• **Challenge**:
Pull out every line in the records below that contains the word "comment" and copy each one in full.

• **Input data**:
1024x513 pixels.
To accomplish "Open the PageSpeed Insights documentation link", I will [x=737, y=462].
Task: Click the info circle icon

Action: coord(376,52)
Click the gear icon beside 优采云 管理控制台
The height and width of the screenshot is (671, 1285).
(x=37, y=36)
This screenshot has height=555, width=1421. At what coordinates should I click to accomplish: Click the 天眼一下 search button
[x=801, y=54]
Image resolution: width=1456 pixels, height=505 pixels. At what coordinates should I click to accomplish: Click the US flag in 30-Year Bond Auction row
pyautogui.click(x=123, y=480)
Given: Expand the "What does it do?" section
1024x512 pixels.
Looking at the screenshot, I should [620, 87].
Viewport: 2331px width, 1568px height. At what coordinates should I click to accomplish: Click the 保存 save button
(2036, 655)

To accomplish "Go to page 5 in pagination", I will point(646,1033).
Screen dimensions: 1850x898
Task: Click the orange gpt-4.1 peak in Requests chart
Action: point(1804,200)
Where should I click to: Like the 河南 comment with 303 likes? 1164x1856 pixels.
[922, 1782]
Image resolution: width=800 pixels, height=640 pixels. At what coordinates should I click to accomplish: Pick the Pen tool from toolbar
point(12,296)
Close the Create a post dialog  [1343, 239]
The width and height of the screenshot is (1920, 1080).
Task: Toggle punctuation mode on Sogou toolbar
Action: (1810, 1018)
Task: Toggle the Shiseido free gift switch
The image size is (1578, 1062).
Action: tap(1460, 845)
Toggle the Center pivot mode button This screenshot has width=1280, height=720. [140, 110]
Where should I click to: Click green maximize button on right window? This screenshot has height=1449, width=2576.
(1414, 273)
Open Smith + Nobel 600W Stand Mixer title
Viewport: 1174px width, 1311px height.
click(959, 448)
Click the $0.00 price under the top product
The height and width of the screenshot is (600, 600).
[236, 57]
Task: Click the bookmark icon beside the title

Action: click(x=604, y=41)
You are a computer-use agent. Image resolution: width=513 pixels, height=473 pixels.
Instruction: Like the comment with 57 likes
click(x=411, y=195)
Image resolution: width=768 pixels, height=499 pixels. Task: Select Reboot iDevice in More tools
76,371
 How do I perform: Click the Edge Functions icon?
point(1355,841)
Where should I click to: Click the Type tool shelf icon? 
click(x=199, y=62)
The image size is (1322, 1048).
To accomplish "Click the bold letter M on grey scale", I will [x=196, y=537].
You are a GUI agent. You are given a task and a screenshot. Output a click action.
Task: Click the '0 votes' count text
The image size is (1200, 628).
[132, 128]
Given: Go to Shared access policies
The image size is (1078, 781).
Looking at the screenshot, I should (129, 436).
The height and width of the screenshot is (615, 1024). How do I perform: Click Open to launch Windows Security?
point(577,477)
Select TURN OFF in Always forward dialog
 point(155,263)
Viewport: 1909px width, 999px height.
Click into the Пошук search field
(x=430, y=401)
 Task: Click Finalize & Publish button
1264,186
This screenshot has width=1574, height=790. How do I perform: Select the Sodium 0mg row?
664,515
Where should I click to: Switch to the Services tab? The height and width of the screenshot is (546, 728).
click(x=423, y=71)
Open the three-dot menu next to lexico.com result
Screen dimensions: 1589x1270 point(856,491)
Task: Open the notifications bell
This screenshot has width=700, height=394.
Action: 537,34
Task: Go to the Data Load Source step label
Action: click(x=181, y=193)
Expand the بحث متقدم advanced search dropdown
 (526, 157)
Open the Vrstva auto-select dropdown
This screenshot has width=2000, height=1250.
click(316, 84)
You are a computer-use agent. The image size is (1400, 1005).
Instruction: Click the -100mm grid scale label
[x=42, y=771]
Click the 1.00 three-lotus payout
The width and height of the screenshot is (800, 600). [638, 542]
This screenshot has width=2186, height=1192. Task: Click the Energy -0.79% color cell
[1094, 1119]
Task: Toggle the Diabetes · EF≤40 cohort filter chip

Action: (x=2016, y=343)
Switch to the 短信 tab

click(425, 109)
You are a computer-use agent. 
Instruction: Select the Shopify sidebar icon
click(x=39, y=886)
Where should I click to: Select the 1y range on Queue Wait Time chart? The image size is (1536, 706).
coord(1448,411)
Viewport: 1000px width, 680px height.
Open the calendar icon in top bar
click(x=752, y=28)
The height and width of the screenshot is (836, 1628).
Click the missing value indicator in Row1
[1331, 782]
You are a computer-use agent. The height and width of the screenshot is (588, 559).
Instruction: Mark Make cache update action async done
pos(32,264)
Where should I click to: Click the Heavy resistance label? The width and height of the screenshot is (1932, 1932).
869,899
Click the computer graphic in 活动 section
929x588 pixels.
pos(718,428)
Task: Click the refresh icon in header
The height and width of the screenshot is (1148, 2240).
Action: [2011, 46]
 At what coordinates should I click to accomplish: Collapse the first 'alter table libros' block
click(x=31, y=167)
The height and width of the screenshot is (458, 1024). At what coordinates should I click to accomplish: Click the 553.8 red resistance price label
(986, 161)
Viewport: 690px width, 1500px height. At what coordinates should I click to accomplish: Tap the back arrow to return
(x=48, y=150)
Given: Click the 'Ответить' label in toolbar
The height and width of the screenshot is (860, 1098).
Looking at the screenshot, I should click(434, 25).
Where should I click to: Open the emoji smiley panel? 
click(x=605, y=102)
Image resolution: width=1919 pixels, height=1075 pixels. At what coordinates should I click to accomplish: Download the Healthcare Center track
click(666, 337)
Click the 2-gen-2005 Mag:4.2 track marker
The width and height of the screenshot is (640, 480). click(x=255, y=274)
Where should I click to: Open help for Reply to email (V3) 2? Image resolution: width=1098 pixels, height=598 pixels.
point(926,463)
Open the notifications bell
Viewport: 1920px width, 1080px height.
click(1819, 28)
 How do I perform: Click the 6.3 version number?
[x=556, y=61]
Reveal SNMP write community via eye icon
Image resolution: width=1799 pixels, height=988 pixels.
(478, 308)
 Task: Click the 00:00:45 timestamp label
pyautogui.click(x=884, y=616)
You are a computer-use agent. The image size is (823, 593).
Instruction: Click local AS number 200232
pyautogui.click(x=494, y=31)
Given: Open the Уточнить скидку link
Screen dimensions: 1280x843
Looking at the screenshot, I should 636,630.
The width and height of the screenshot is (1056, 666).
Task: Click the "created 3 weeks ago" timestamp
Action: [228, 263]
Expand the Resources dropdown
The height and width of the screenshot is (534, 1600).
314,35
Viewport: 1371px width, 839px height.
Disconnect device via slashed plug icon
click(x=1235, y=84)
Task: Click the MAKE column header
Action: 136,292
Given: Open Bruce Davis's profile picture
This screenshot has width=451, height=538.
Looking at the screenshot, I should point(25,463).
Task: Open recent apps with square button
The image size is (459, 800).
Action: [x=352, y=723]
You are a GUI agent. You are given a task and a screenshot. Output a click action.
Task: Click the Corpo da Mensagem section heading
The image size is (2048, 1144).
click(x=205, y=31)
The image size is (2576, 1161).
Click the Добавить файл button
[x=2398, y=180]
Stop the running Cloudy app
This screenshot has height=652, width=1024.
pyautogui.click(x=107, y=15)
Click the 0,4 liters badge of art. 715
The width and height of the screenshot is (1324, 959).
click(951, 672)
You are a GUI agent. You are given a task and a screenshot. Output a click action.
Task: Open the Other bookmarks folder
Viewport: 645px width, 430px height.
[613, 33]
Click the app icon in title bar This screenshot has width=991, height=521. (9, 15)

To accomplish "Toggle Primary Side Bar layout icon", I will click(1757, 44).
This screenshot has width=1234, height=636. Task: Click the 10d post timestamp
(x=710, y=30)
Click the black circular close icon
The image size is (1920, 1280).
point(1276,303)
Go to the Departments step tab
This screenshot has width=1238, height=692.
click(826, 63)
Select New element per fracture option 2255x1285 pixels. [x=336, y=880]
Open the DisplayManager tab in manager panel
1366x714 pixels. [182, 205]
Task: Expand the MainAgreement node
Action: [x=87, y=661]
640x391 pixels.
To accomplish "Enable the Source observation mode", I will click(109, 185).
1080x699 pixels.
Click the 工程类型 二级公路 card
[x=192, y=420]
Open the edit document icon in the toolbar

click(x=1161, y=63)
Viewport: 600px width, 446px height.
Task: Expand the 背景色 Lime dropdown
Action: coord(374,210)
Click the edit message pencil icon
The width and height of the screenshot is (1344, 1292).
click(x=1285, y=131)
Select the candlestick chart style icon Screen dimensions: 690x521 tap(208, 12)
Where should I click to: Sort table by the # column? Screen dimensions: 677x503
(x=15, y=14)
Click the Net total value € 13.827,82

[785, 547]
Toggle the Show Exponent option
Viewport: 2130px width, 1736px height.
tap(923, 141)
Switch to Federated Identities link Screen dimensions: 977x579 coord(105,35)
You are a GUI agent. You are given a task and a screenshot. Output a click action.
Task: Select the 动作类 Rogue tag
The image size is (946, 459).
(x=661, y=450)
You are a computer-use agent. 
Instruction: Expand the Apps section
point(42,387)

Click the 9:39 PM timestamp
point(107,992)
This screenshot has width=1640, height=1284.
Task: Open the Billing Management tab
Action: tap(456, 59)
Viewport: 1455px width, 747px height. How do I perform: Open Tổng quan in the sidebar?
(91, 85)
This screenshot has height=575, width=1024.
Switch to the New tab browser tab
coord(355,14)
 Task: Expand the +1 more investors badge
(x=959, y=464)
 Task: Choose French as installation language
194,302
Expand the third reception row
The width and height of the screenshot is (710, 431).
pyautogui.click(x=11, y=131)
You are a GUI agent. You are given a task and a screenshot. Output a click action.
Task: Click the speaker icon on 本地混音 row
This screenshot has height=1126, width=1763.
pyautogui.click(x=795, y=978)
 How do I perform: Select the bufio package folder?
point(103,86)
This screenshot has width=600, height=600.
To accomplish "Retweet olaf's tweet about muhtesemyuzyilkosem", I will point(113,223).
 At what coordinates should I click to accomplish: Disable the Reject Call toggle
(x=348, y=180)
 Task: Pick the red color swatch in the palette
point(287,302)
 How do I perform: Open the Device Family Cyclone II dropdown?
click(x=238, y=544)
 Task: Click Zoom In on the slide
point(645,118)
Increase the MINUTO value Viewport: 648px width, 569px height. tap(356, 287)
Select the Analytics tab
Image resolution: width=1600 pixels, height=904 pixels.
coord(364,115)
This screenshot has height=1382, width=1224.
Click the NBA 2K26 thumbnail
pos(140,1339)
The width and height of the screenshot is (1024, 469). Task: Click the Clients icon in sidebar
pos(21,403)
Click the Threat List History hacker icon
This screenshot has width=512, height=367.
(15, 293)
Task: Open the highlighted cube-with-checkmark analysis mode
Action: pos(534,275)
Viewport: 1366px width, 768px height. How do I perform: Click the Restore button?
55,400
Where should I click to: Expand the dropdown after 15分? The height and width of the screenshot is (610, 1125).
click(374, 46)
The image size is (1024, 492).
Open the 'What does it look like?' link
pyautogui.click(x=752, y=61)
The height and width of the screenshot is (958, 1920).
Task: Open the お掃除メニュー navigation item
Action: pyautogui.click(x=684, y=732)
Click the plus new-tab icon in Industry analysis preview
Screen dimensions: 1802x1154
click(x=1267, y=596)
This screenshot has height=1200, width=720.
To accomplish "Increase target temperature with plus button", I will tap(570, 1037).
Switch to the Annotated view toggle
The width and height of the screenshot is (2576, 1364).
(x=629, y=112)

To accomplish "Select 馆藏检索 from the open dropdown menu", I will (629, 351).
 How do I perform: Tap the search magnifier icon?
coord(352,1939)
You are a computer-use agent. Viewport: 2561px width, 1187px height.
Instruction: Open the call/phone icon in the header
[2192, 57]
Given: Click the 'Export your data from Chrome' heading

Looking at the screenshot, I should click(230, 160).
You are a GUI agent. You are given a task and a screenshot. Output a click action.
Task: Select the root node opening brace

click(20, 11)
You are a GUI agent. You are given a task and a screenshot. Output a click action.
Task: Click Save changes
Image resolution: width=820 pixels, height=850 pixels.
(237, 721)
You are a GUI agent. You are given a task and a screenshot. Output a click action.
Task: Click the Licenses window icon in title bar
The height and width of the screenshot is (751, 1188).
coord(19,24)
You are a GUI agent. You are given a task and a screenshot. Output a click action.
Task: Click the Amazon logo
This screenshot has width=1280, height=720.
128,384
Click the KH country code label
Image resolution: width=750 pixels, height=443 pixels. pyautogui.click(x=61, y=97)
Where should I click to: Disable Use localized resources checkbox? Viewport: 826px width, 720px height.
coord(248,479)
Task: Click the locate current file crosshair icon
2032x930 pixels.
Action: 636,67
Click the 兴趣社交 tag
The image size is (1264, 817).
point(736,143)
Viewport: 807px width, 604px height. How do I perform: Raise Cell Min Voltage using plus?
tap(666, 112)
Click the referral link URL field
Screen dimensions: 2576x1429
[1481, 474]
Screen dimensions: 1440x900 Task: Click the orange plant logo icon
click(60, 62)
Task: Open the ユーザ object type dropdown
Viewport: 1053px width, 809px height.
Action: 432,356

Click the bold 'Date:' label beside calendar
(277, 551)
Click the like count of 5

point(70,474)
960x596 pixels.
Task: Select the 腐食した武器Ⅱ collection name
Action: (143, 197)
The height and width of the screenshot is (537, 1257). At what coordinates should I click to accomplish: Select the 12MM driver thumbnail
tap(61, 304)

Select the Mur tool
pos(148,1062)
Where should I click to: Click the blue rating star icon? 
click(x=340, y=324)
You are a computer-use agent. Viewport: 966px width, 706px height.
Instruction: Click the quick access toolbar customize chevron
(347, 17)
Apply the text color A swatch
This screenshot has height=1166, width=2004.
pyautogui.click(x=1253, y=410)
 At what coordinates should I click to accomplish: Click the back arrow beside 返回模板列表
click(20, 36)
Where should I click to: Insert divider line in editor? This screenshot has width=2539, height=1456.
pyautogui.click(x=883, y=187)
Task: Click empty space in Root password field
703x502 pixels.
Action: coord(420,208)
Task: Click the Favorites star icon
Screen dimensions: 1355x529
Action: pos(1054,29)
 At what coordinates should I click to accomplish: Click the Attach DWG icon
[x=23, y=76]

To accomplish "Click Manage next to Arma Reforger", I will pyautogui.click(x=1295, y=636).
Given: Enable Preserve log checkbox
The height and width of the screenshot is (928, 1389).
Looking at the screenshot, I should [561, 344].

• **Expected answer**:
Where should I click to: Like the 河南 comment with 303 likes? 1164x1856 pixels.
Instruction: Like the comment with 57 likes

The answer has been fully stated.